**WHAT THE EXERCISE ASKS:** Having located the line with "The height and", repeat it and all remaining lines of the records exactly. Pictures do not belong in the answer.
------------------------------
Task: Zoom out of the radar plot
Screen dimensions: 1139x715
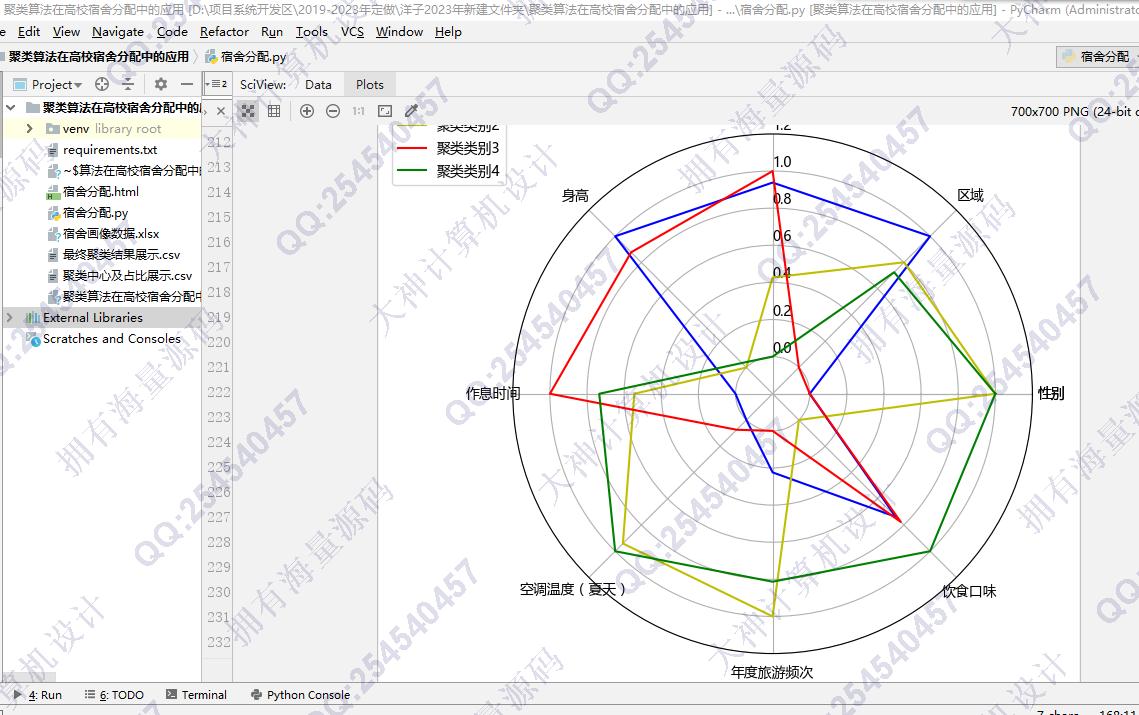Action: [333, 111]
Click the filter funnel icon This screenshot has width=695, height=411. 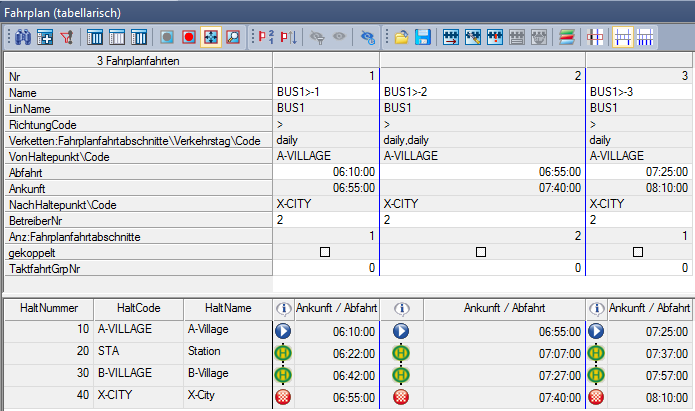(x=68, y=38)
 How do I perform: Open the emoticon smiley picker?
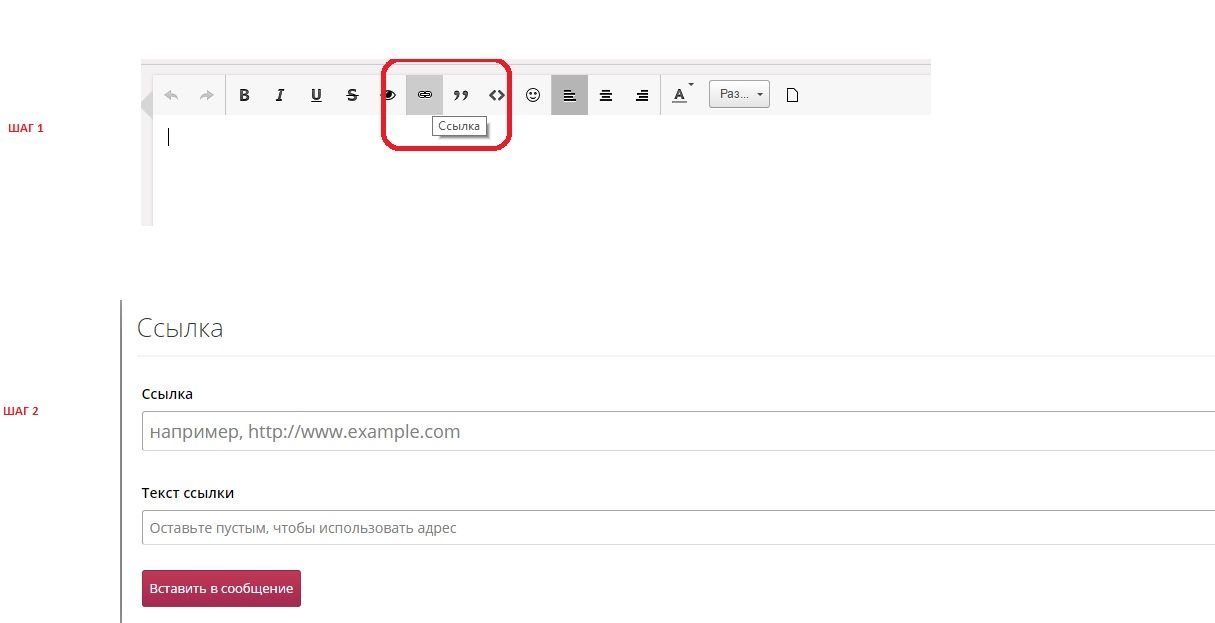(533, 95)
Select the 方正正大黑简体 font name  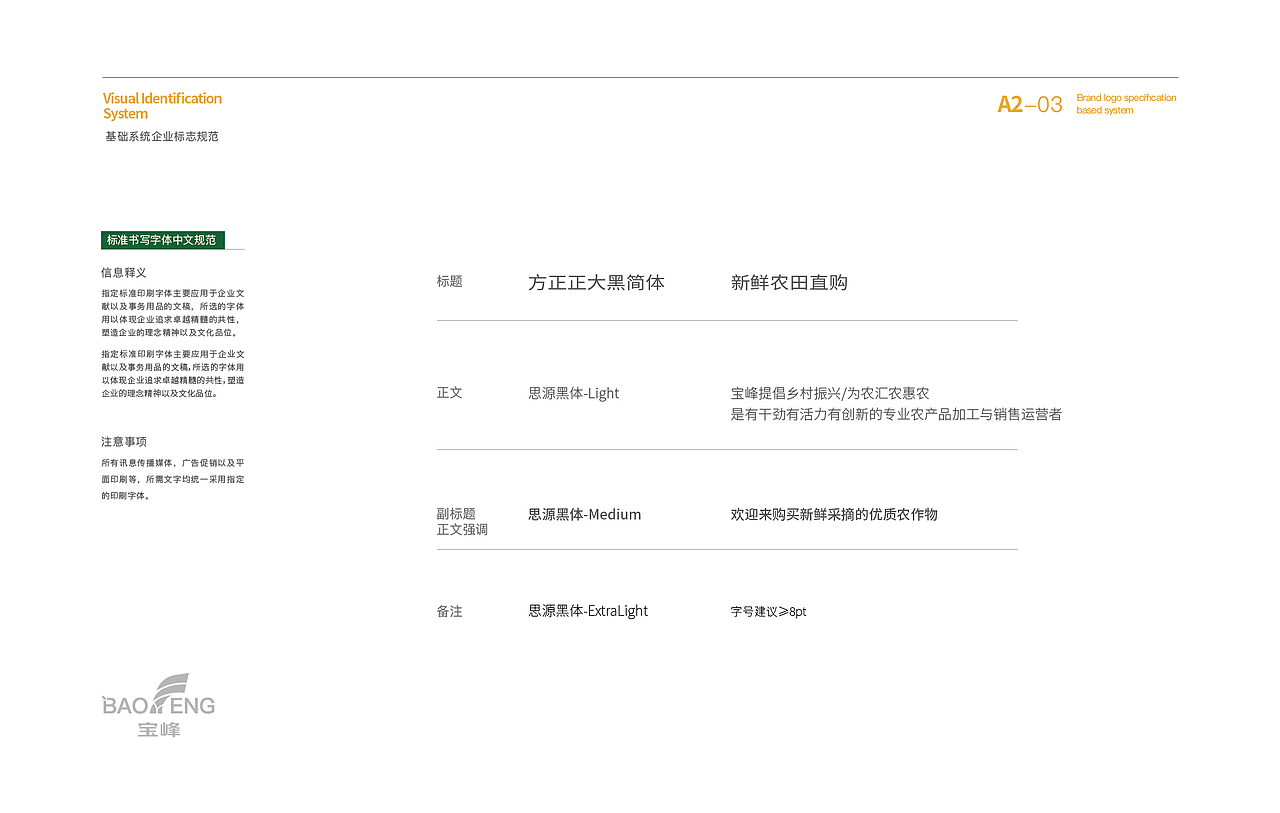tap(595, 282)
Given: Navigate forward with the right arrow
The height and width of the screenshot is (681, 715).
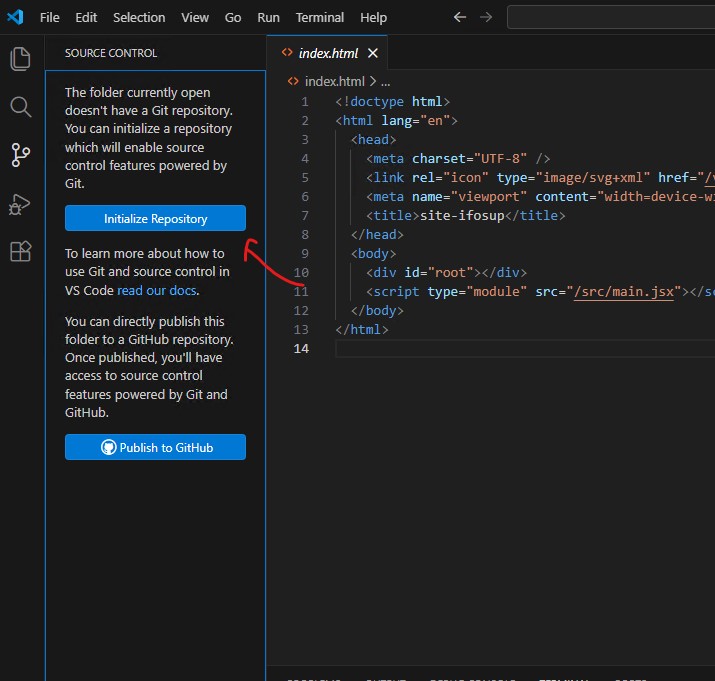Looking at the screenshot, I should [486, 17].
------------------------------
**RESULT OF THIS TASK:**
The height and width of the screenshot is (681, 715).
Looking at the screenshot, I should [486, 17].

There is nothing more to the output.